### Instructions for the task
Give the stretch from the start of the records through the line containing "The height and" as a Markdown table with the columns Row and Line, numbering each line and leaving out any blank ones.
--------------------
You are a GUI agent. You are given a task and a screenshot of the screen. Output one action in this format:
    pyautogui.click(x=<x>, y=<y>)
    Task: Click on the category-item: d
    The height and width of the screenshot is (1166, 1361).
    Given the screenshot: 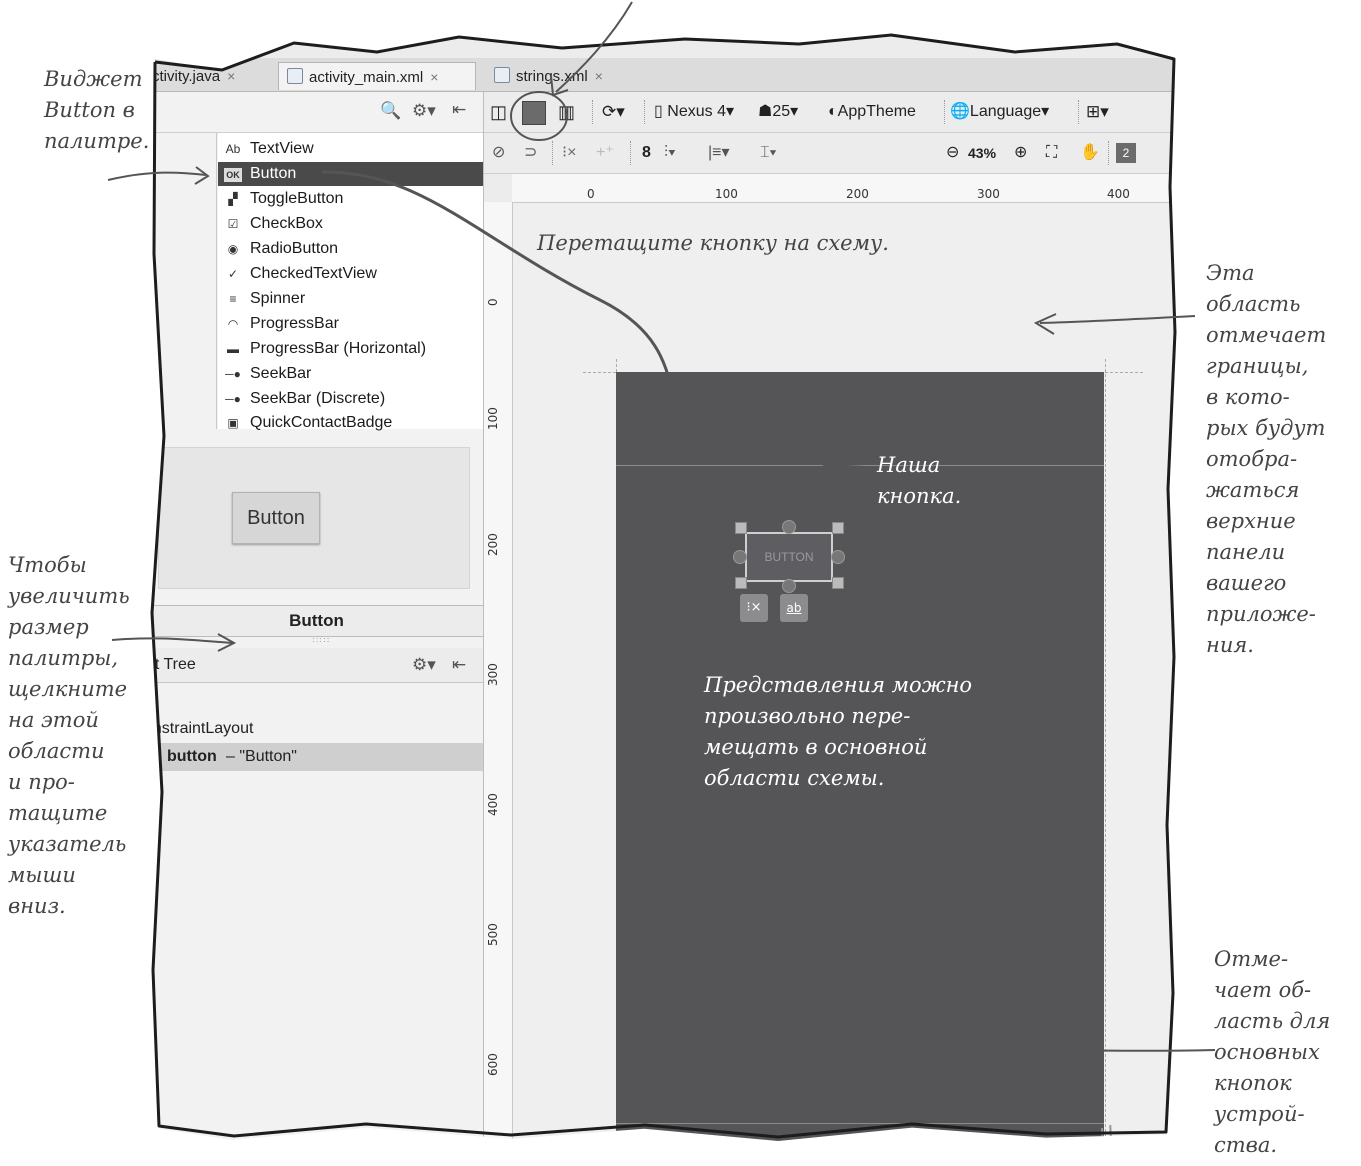 What is the action you would take?
    pyautogui.click(x=153, y=336)
    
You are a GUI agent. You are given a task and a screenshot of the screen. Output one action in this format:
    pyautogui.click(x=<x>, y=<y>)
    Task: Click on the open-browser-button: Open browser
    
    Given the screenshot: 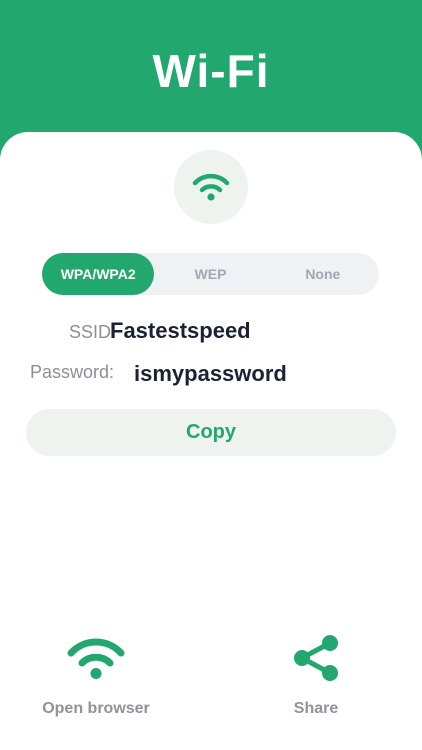 What is the action you would take?
    pyautogui.click(x=96, y=674)
    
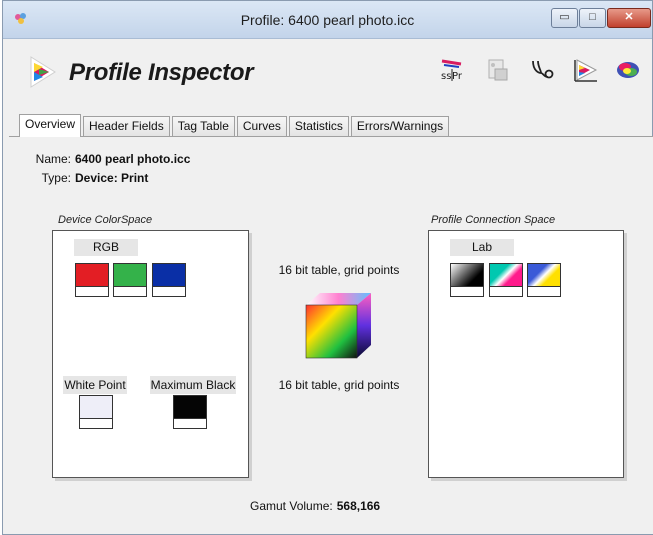 This screenshot has width=653, height=535. I want to click on profile-type-value: Device: Print, so click(112, 178).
--------------------
### Solution to this task
| Row | Line |
|---|---|
| 1 | You are a GUI agent. You are given a task and a screenshot of the screen. Output one action in this format: |
| 2 |     pyautogui.click(x=<x>, y=<y>) |
| 3 |     Task: Click on the category-item: d |
| 4 |     The height and width of the screenshot is (1166, 1361). |